Hannover, muito além da feira

Dona do maior parque de exposições e feiras da Europa, Hannover é dessas cidades que entram em seu plano de viagem por motivos estritamente profissionais. Você recebe a notícia de que vai precisar ir a uma feira e se pergunta: mas o que eu vou fazer em Hannover? Trago boas notícias: a cidade é uma graça e pode ser aproveitada não só nas horas vagas de uma feira, como também num pit stop entre Berlim (a 1h40) e Frankfurt (a 2h20) ou Hamburgo (a 1h20).

RICARDO , FREIRE, O Estado de S.Paulo

11 Novembro 2014 | 02h05

Jardins de Herrenhauser e Nikki de St.-Phalle. A 10 minutos de bonde do centro, o Palácio Herrenhauser tem quatro jardins de estilos distintos. O carro-chefe é o Grande Jardim, tido como o mais importante em estilo barroco de toda a Europa. No ano 2000, como parte das atrações da Expo, uma gruta usada pela aristocracia para se banhar no verão foi inteiramente transformada pela artista francesa Nikki de St.-Phalle, que revestiu o interior com espelhos "craquelados" e instalou suas gorduchas, as Nanás, nas fontes.

Prefeitura e centro histórico. Inaugurada em 1913, a nova prefeitura de Hannover foi construída para parecer pelo menos cem anos mais antiga do que é. Ironicamente, foi o único prédio que sobreviveu praticamente intacto aos bombardeios que arrasaram a cidade na 2.ª Guerra. O saguão tem maquetes formidáveis que mostram Hannover antes e depois dos bombardeios. Contemple a cidade do alto da torre e depois passeie pelo centro histórico, que teve suas fachadas reconstruídas como eram em 1945 (incluindo alguns prédios em estilo enxaimel).

Bairro boêmio de Linden. À noite, pegue o bonde 10 e curta a boemia de Linden, que já foi uma cidade à parte e hoje é o bairro mais efervescente de Hannover, graças à mistura de imigrantes, artistas e estudantes que moram e se divertem por ali. A Limmerstrasse é o epicentro da muvuca. A Living Culture Tours (living-culture-tours.de) faz um passeio a pé pelos bares e restaurantes mais descolados.

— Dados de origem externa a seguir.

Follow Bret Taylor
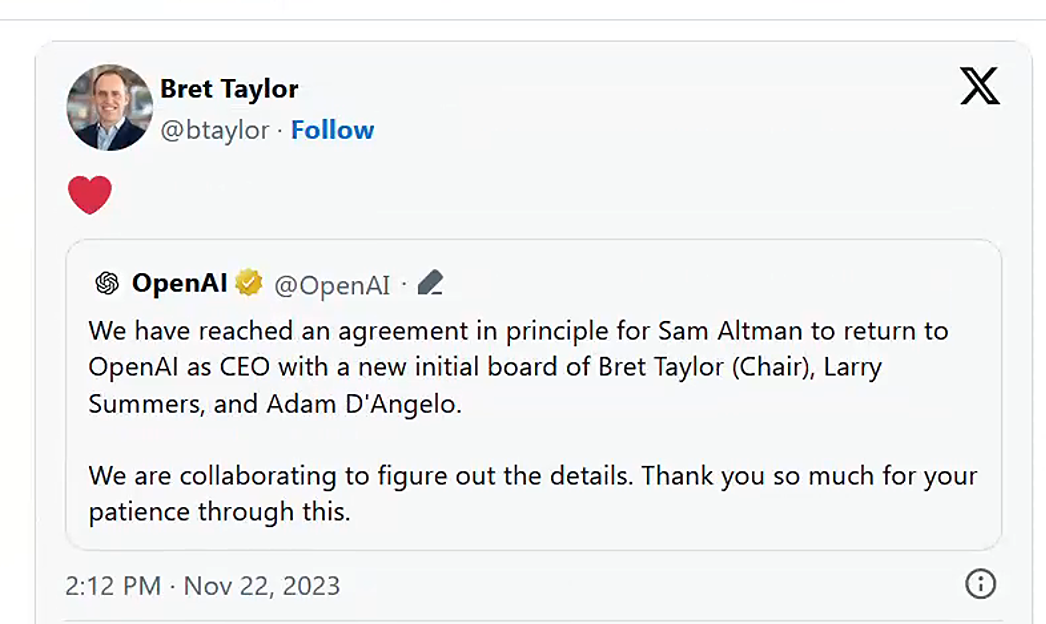[332, 130]
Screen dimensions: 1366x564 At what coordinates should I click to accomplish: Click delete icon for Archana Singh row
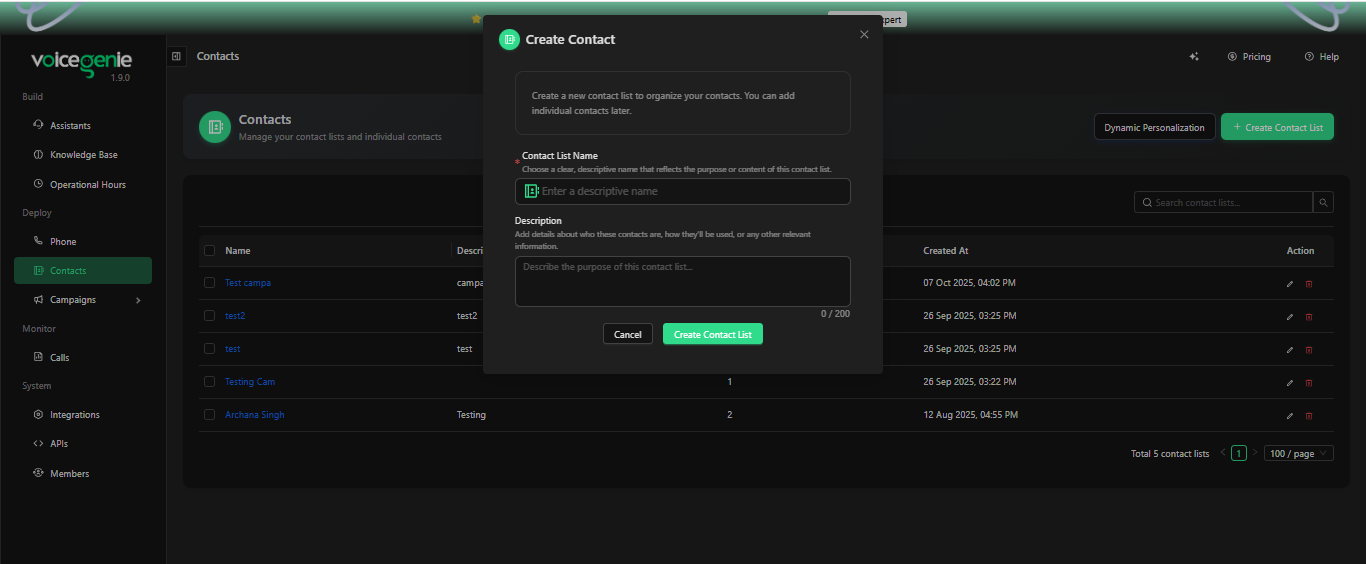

Museu Sprengel e a arte degenerada. Bernhard Sprengel, um industrial de Hannover, e sua esposa Margrit assistiram em 1937 à exposição de Arte Degenerada em Munique, imaginada por Goebbels e Hitler para mostrar tudo o que não deveria mais ser feito na arte alemã. Os Sprengel ficaram tão impressionados com o que viram que se tornaram mecenas secretos de vários dos artistas expostos (e que dali em diante estavam proibidos de produzir). Seu acervo, doado à cidade, tornou-se a base para o Museu Sprengel, um dos mais importantes de arte contemporânea alemã. Não perca as obras de Kurt Schwitters, o maior nome da arte de Hannover.